## Directions
Repeat the entries beneath in their entirety, precisely as given.

[Source data]

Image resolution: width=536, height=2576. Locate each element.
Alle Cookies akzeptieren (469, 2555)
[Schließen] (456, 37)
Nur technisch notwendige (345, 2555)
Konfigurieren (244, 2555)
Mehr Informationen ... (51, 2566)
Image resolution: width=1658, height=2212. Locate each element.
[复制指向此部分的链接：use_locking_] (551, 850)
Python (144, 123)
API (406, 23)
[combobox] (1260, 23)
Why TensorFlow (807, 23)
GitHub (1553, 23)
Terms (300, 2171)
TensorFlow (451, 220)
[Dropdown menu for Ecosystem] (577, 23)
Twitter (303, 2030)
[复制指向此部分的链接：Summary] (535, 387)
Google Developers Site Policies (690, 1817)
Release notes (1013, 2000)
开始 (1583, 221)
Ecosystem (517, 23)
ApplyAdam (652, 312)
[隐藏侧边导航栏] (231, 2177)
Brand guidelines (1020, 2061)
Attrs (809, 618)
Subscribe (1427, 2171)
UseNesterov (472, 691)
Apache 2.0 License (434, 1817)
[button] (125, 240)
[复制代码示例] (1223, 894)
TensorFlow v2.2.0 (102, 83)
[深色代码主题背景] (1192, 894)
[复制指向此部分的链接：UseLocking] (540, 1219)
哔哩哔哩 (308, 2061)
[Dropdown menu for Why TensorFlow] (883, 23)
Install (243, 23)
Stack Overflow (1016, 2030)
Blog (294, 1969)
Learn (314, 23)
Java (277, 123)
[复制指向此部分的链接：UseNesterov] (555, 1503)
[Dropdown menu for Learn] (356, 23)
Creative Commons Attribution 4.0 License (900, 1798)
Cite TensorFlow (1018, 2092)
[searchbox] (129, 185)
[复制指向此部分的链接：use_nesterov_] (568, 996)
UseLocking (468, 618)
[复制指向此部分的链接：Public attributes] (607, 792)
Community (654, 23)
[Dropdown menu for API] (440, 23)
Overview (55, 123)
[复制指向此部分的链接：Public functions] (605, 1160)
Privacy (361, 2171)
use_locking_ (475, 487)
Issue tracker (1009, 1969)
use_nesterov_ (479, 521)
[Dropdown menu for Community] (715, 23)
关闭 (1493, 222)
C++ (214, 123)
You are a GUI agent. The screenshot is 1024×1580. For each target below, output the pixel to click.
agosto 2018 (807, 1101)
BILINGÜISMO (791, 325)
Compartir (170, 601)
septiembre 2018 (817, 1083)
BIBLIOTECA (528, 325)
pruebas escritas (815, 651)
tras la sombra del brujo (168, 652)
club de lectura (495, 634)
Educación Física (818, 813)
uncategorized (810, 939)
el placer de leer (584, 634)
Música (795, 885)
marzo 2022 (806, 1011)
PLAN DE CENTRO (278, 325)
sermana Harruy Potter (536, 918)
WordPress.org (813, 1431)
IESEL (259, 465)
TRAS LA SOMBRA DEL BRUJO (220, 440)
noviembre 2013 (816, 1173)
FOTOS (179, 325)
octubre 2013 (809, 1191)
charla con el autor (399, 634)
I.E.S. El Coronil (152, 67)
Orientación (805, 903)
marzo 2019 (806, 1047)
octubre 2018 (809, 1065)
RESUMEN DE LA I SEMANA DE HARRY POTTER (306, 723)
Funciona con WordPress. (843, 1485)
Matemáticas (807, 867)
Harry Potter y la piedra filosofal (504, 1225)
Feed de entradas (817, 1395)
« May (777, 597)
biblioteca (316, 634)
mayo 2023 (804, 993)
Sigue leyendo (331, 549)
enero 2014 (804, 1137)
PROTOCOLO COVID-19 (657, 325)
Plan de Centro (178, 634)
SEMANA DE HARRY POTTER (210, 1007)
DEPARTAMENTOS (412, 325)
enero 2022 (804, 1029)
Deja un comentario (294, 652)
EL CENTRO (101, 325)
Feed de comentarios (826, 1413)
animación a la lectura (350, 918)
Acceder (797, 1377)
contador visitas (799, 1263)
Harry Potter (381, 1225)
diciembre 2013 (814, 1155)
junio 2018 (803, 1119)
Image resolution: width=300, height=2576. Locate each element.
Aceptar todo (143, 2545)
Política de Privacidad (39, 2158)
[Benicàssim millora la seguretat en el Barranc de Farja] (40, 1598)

## Problem solution
Image resolution: width=536, height=2576. Locate each element.
Alle Cookies akzeptieren (469, 2555)
[Schließen] (456, 37)
Nur technisch notwendige (345, 2555)
Konfigurieren (244, 2555)
Mehr Informationen ... (51, 2566)
Image resolution: width=1658, height=2212. Locate each element.
[复制指向此部分的链接：use_locking_] (551, 850)
Python (144, 123)
API (406, 23)
[combobox] (1260, 23)
Why TensorFlow (807, 23)
GitHub (1553, 23)
Terms (300, 2171)
TensorFlow (451, 220)
[Dropdown menu for Ecosystem] (577, 23)
Twitter (303, 2030)
[复制指向此部分的链接：Summary] (535, 387)
Google Developers Site Policies (690, 1817)
Release notes (1013, 2000)
开始 (1583, 221)
Ecosystem (517, 23)
ApplyAdam (652, 312)
[隐藏侧边导航栏] (231, 2177)
Brand guidelines (1020, 2061)
Attrs (809, 618)
Subscribe (1427, 2171)
UseNesterov (472, 691)
Apache 2.0 License (434, 1817)
[button] (125, 240)
[复制代码示例] (1223, 894)
TensorFlow v2.2.0 (102, 83)
[深色代码主题背景] (1192, 894)
[复制指向此部分的链接：UseLocking] (540, 1219)
哔哩哔哩 (308, 2061)
[Dropdown menu for Why TensorFlow] (883, 23)
Install (243, 23)
Stack Overflow (1016, 2030)
Blog (294, 1969)
Learn (314, 23)
Java (277, 123)
[复制指向此部分的链接：UseNesterov] (555, 1503)
[Dropdown menu for Learn] (356, 23)
Creative Commons Attribution 4.0 License (900, 1798)
Cite TensorFlow (1018, 2092)
[searchbox] (129, 185)
[复制指向此部分的链接：use_nesterov_] (568, 996)
UseLocking (468, 618)
[复制指向此部分的链接：Public attributes] (607, 792)
Community (654, 23)
[Dropdown menu for API] (440, 23)
Overview (55, 123)
[复制指向此部分的链接：Public functions] (605, 1160)
Privacy (361, 2171)
use_locking_ (475, 487)
Issue tracker (1009, 1969)
use_nesterov_ (479, 521)
[Dropdown menu for Community] (715, 23)
关闭 (1493, 222)
C++ (214, 123)
You are a GUI agent. The screenshot is 1024×1580. For each target below, output the pixel to click.
agosto 2018 (807, 1101)
BILINGÜISMO (791, 325)
Compartir (170, 601)
septiembre 2018 (817, 1083)
BIBLIOTECA (528, 325)
pruebas escritas (815, 651)
tras la sombra del brujo (168, 652)
club de lectura (495, 634)
Educación Física (818, 813)
uncategorized (810, 939)
el placer de leer (584, 634)
Música (795, 885)
marzo 2022 (806, 1011)
PLAN DE CENTRO (278, 325)
sermana Harruy Potter (536, 918)
WordPress.org (813, 1431)
IESEL (259, 465)
TRAS LA SOMBRA DEL BRUJO (220, 440)
noviembre 2013 (816, 1173)
FOTOS (179, 325)
octubre 2013 (809, 1191)
charla con el autor (399, 634)
I.E.S. El Coronil (152, 67)
Orientación (805, 903)
marzo 2019 (806, 1047)
octubre 2018 (809, 1065)
RESUMEN DE LA I SEMANA DE HARRY POTTER (306, 723)
Funciona con WordPress. (843, 1485)
Matemáticas (807, 867)
Harry Potter y la piedra filosofal (504, 1225)
Feed de entradas (817, 1395)
« May (777, 597)
biblioteca (316, 634)
mayo 2023 (804, 993)
Sigue leyendo (331, 549)
enero 2014 (804, 1137)
PROTOCOLO COVID-19 (657, 325)
Plan de Centro (178, 634)
SEMANA DE HARRY POTTER (210, 1007)
DEPARTAMENTOS (412, 325)
enero 2022 (804, 1029)
Deja un comentario (294, 652)
EL CENTRO (101, 325)
Feed de comentarios (826, 1413)
animación a la lectura (350, 918)
Acceder (797, 1377)
contador visitas (799, 1263)
Harry Potter (381, 1225)
diciembre 2013 (814, 1155)
junio 2018 (803, 1119)
Image resolution: width=300, height=2576. Locate each element.
Aceptar todo (143, 2545)
Política de Privacidad (39, 2158)
[Benicàssim millora la seguretat en el Barranc de Farja] (40, 1598)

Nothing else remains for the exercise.